Oct
10

Opening Days and Food Traditions

Saturday opens the general modern firearm deer season in Washington State. We have several openers in the state – for archers, muzzloaders, master hunters and various special hunts – but this is the big one, with some 150,000 of our closest friends heading afield to make deer meat. It’s a special day.

I was fourteen when I was first invited to be part of the deer hunt on Uncle Ed’s place, up the Little Chumstick out of Leavenworth, Washington. I remember having a tough time sleeping that pre-opening night, with visions of the buck which would give itself to me so that I could help feed my struggling 1950s family. I remember being terrified that I might somehow screw up, but more than anything, I remember the breakfast Aunt Evy fixed before we headed out for each opening day from that one on – ham and eggs and pancakes. I remember savoring them until The Old Man got cranky about “burning daylight.” It was all part of the tradition.

I was twenty-one when my mom and step-dad Ray handed me the sourdough starter I still use today. I made breads and rolls that went with me on every hunt for decades. A great tradition.

I think each hunting and outdoor family has its rituals and traditions – carefully nurtured to set success in our minds – for season openers of whatever stripe.

There are many moments that tell us the time of year and the state of our lives. Times like canning and freezing and putting up meat, or places and people without whom we could not truly welcome begin an annual fishing trip or hunting season. These icons or traditions represent key aspects of our lives. They may change a bit over time, but they are always important.

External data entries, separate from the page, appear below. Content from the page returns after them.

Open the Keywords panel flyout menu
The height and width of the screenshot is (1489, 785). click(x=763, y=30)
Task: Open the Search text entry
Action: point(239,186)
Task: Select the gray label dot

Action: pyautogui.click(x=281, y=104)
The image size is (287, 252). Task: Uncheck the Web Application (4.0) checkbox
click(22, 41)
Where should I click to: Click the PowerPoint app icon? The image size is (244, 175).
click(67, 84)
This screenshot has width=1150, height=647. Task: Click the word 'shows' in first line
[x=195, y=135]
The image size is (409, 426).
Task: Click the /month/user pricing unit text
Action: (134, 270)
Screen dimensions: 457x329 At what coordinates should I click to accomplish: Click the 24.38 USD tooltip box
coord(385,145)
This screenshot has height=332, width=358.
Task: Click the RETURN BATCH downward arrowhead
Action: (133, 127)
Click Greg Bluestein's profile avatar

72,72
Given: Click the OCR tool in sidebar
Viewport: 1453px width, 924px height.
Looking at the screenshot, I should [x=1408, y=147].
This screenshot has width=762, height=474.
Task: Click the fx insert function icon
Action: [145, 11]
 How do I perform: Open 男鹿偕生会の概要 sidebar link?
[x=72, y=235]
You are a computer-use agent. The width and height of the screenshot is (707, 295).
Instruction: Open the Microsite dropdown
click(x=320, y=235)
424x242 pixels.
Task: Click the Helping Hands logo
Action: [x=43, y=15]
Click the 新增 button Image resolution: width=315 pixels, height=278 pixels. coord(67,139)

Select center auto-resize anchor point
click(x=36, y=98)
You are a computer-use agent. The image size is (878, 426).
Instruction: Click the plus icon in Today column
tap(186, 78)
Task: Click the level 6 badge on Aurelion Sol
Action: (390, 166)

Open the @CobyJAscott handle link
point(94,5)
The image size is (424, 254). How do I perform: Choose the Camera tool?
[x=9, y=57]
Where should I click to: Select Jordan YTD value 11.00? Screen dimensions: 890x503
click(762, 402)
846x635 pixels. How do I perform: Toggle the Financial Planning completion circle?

I was barely a grownup when I attached to the first real tradition of my adult outdoor life…and not much older when I felt the loss of it.

“Uh, oh…” Buddy Rick muttered. “This is not good… This is a bad omen.” We were halfway down Crow Hill on U.S. 285, southwest of Denver, headed for trout fishing in South Park. Dark-thirty breakfast time on a Saturday; summer of 1969.

There was a note on the door of the darkened diner.

Rick and I had discovered the diner in 1964, a year after we met at Lowry AFB, following our overseas duty. We had quickly found each other’s outdoor spirit, and partnered up for all our hunting and fishing. At the time of discovery, we were on a pre-dawn drive to deer hunting in the hills around South Park. Our drive had been filled with youthful talk of big bucks and well-fed families of successful hunters. We planned to grab a quick bite in Bailey, at the bottom of the hill. Then we saw the lights of the diner.

The old wood-slab diner sat alone on the outside of a carved-out turn on the west side of the road. It had a clean, well-worn linoleum counter smoothed by the sliding of a million plates of eggs and sausage and flapjacks. The tall, lean old-timer behind the counter had probably cooked every plateful. We were struck by his ease and the hand-rolled smoke that somehow stayed lit while clinging to the farthest possible corner of his mouth. “Well, what’ll it be boys?”

Over the years, the Old-timer’s Diner became the start of our outdoor play – our tradition. We could pass up every food joint out of Denver, because we knew that the old boy would have the coffee and the grill and good humor ready when we got there. Plenty of others knew the place, too, but it was OUR place. “Huntin’ and fishin’ keep you young,” he said once, “and I love ta get out… But first, I gotta feed my boys and get ‘em on their way.” Some days, we had a better time over breakfast than in the woods or on the water the rest of the day – but we counted every day that started with his breakfast a success.

Then came that 1969 morning, and the hand-scrawled note. The old-timer had gone to his reward – which, we figured, could not possibly be enough to repay him for all he had given. We stood for a moment outside that worn old building with the shiny new “For Sale” sign. We wiped tears we were too manly to have, and wished the old man a happy hunting and fishing ground.

They built a bank there. Our South Park fishing and hunting was never again the same. Within a year, my grad school and Rick’s new career and crippling accident changed us, too. Still, any mention of the old timer put us back in a safe and sacred time.

We need our traditions.

Saturday, hundreds and hundreds of us will find our way to the 31st Annual Hunters Breakfast at the Swauk Teanaway Grange on Ballard Hill Road on the way up the west side of Blewett Pass (signs at SR 970 and Teanaway Road). Many will do a morning hunt, come refuel on ham, eggs and hotcakes (with homemade apple butter, coffee and orange juice), then head out to a day afield. Busloads of West Side folks will be there, too. The Hunters Breakfast is an icon – a tradition.

In two weeks, Friday the 26th, the annual Free Elk Hunters Breakfast will happen at PSE’s Wild Horse Visitors Center off the Old Vantage Highway, a few miles east of Ellensburg. In company with DFW folks and members of co-sponsor Kittitas County Field & Stream Club, hunters will swap ideas, hopes and stories over a variety of eggs, sausages, potatoes, biscuits, pancakes, fresh fruit, coffee and juice. It’s becoming a  tradition.

Welcome to the start of the primary 2018 hunting seasons.